The Limud Report, a research project conducted by an independent firm concerned with Jewish life at summer camps, found that 85 percent of Jewish camps conduct Friday night services and that campers cite it as the No. 1 source of spiritual and personal satisfaction in the camp experience. Many recall the magical feeling of standing with the entire camp dressed in white for Shabbat, and walking hand in hand to Friday night services.
For Cobrin, Shabbat services are the most powerful factor in building unity among campers.
"My favorite Jewish activity is Havdalah," she said. "I think that after such a busy week, it is nice to get the whole camp together in one place.... Knowing that [it] could be the first time all week all the age groups are together and participating in the same program."
A former camper notes that whether or not you enjoy services, you are there with everyone else with the single purpose of honoring Shabbat.
But it might be the informal weaving of Judaism into day-to-day activities that provides camp's most powerful impact. Powell points to Alonim's dancing, music and games that all have elements of Jewish culture. In this way, the construction of kids' Jewish identity is not even conscious. It is not until they have time to think about all they have learned in the week or the summer that they notice the change in themselves.
"All my identity as a Jew is through camp. Hebrew school and Sunday school were negative experiences for me, as I think they are for many kids," Powell said.
She met her husband at camp, has sent her two daughters to camp and recommends the experience for every child.
"I wanted to give my children that love," Powell said, emphasizing camp's pivotal role in fostering attachment to a Jewish heritage.

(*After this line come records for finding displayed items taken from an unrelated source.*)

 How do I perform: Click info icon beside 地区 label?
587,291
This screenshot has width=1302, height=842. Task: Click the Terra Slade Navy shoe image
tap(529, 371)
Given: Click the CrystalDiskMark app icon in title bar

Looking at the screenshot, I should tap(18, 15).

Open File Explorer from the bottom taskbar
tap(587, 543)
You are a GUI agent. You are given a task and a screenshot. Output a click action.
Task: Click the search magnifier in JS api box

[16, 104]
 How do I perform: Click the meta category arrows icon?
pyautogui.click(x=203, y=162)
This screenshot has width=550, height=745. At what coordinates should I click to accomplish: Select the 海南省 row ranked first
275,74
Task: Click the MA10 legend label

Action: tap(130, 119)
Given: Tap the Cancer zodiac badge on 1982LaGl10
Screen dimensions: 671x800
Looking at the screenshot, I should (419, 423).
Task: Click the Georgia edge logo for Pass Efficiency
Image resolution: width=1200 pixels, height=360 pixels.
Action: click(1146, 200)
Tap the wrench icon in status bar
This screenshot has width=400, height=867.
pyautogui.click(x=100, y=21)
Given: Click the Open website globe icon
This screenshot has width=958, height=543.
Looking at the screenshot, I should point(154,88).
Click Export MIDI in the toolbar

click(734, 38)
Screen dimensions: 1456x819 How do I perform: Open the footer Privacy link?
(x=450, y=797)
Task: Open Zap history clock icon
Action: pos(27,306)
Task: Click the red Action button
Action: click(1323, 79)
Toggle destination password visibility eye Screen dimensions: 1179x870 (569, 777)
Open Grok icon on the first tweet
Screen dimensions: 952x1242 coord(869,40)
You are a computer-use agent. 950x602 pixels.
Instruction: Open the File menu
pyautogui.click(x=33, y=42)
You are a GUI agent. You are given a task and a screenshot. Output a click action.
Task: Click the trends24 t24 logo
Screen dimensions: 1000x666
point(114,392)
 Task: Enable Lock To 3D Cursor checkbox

She has a tradition that started when taking her 8-year-old daughter to camp:
"You turn off the radio when you get there. It's almost a spiritual experience, driving down the road to camp."
And it is that experience that lives on throughout the year. Even in the darkness of winter, campers reach to reconnect with spiritual roots that lie dormant, knowing that the warmth of summer, though a few months away, never really recedes.